An open source algorithm and dataset for finding poop in pictures. A work in progress.
45 stars 4 forks source link

COCO Annotations - `exif_ori` and `bbox` annotations may not be respected? #18

Closed njho closed 4 months ago

njho commented 4 months ago

Hey!

Hey quick question, I took a look at geowatch and was curious if the exif_ori in data.kwcoco.json was being respected - I couldn't find anywhere that it is being used.
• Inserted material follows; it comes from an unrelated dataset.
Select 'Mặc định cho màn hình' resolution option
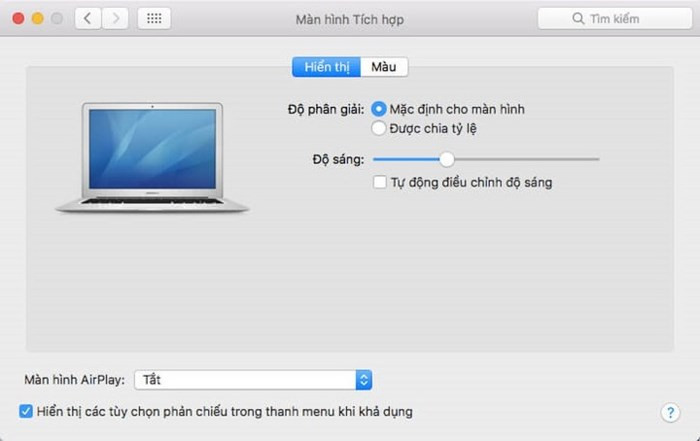point(379,109)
I think this is problematic because:

My intent is to:

  1. Verify that I'm not missing something here
  2. Make a PR that prepares the data, and rotates them alongside any other data_prep required if someone wants to use it for some other out of the box COCO pipeline

As well, quick question, while you're here. I see most standard coco datasets are split into training2017 and val2017 in explicit folders. Was the train/val/test split explicitly prescribed by coco? I guess this is not necessary in our case, as we can test/train split programmatically, with pointers to the appropriate file location, without explicitly creating those directories?

njho commented 4 months ago

Nm I'm dumb.

Everything's perfectly fine! exif_ori is for information only, and all annotations are great!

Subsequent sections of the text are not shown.